Single by Johnny Hates Jazz

from the album Turn Back the Clock
- Released: 15 February 1988
- Length: 3:20
- Label: Virgin
- Songwriter: Clark Datchler
- Producers: Calvin Hayes; Mike Nocito;

Johnny Hates Jazz singles chronology
| "Turn Back the Clock" (1987) | "Heart of Gold" (1988) | "Don't Say It's Love" (1988) |

Music video
- "Heart of Gold" on YouTube

= Heart of Gold (Johnny Hates Jazz song) =

1987 song by Johnny Hates Jazz

"Heart of Gold" is a song by English band Johnny Hates Jazz, released by Virgin in 1988 as the fourth single from their debut studio album Turn Back the Clock (1987). The song was written by Clark Datchler and produced by Calvin Hayes and Mike Nocito. It reached number 19 in the UK Singles Chart and remained in the top 100 for seven weeks.

==Background==
Lead vocalist and writer Clark Datchler was inspired to write "Heart of Gold" after talking to a prostitute he met in Los Angeles. He told Sunday World in 1988,
"[It's] a song about prostitutes, about how you don't stop to think that they were once schoolgirls, once played hockey and that sort of thing. I've always been quite embarrassed by prostitutes, but I had to talk to one to write the song. She was a very high-class prostitute, but there was something sad about her eyes and the front she put up.

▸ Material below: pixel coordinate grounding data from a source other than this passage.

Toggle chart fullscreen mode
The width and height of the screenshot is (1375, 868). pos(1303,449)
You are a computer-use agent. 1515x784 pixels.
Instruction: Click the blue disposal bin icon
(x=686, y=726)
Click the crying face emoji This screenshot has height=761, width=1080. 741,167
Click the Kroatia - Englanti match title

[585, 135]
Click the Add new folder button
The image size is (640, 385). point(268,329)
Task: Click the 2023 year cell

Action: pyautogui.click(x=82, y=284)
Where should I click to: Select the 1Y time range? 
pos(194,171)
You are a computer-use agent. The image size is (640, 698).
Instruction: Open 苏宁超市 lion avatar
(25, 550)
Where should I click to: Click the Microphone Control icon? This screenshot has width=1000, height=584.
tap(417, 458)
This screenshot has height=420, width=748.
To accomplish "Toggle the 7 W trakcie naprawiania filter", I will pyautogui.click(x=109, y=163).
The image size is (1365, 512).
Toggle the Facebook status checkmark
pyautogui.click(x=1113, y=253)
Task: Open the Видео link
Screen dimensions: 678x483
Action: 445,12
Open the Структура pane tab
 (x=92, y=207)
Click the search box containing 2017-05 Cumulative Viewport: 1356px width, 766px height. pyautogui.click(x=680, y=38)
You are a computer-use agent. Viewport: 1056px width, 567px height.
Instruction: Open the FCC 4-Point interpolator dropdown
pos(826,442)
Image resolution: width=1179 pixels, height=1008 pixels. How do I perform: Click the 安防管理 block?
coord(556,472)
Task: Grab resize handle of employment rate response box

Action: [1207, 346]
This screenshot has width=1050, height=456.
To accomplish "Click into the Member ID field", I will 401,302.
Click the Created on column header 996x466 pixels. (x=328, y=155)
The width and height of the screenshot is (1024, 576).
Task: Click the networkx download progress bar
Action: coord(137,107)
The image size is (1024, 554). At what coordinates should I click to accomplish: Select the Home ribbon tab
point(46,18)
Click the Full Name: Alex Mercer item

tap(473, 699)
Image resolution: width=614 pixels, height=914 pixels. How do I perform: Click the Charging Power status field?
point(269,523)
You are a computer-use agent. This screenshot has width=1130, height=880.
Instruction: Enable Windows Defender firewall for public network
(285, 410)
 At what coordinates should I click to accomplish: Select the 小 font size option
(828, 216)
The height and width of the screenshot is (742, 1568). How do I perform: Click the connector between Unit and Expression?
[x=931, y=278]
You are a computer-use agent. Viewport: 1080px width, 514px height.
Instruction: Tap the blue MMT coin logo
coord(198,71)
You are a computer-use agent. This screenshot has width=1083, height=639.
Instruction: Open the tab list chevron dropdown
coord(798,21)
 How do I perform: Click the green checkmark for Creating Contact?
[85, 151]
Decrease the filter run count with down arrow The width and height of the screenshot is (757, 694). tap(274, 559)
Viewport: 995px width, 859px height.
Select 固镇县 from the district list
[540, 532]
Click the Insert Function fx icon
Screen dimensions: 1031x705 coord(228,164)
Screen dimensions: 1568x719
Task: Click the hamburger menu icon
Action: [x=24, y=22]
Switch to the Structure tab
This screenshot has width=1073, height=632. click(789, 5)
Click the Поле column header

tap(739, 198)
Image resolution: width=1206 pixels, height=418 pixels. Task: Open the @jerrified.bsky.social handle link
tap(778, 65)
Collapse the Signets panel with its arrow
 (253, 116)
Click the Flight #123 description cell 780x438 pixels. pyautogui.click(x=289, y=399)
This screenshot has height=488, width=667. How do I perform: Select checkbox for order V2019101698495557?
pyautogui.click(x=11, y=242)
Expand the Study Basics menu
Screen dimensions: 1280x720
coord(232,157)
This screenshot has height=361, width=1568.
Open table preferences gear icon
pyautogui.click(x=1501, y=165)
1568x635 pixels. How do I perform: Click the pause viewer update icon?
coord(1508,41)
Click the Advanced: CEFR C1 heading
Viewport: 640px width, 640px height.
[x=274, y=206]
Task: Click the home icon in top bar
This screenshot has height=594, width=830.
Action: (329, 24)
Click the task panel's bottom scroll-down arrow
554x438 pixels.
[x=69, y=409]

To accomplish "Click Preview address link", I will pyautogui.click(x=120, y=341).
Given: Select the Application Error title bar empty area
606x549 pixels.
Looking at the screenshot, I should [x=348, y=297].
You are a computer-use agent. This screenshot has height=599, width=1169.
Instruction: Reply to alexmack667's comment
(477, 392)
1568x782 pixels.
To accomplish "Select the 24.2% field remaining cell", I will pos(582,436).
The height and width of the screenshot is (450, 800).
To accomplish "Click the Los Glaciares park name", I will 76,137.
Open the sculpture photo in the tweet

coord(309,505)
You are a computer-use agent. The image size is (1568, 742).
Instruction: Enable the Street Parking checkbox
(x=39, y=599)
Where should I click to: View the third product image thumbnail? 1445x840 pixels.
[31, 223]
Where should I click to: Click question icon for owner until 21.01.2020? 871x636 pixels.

I was chatting her up in a bar in Los Angeles and an American guy pulled me aside and told me she was a hooker. I was shocked. So then I thought I would ask her about what she was doing. She really didn't open up as much as I hoped she would. But it's not at all an offensive song – it's just an observation of the person I met: a very street-wise and high-class sort of girl."

Musically, the song was partly inspired by Rick James' "Mr. Policeman", a song from his 1981 album Street Songs. Recalling "Heart of Gold" in 2021, Datchler told Will Harris, "It was a semi-reggae track, big horn section. It turned out to be a good track." He added that it was a "really good recording" and one which provides a "good illustration of my [musical] influences as a kid".

==Release==
Ahead of the single's release, a national competition was launched by Virgin Records in partnership with Kodak for the design of the picture sleeve. The competition, which received approximately 3,000 entries, was won by 16-year-old Nicole Redican, who submitted a photograph she took of her 15-year-old friend, Andrea Newton. Newton subsequently posed for a new photograph taken by Simon Fowler and Nicole Redican assisted in the sleeve design. A feature on their winning entry appeared on the BBC1 children's television programme Going Live! on 16 January 1988.

==Music video==
The song's music video was directed by David Fincher.

==Critical reception==
Upon its release, Max Bell of Number One gave "Heart of Gold" a three out of five star rating and commented, "Ostensibly a song about a lady of the night, it drifts into the subconscious before you can say 'hang on, I don't usually fall for innocuous songs like this'. Still, it's stylish, if eminently forgettable." Eleanor Levy of Record Mirror described it as a "slightly more up-tempo number [that] never quite manages to break out of its cosy, lolloping trot". She added, "Yet the Johnnies do write exceedingly good tunes and their slickness is expertly, even lovingly, crafted."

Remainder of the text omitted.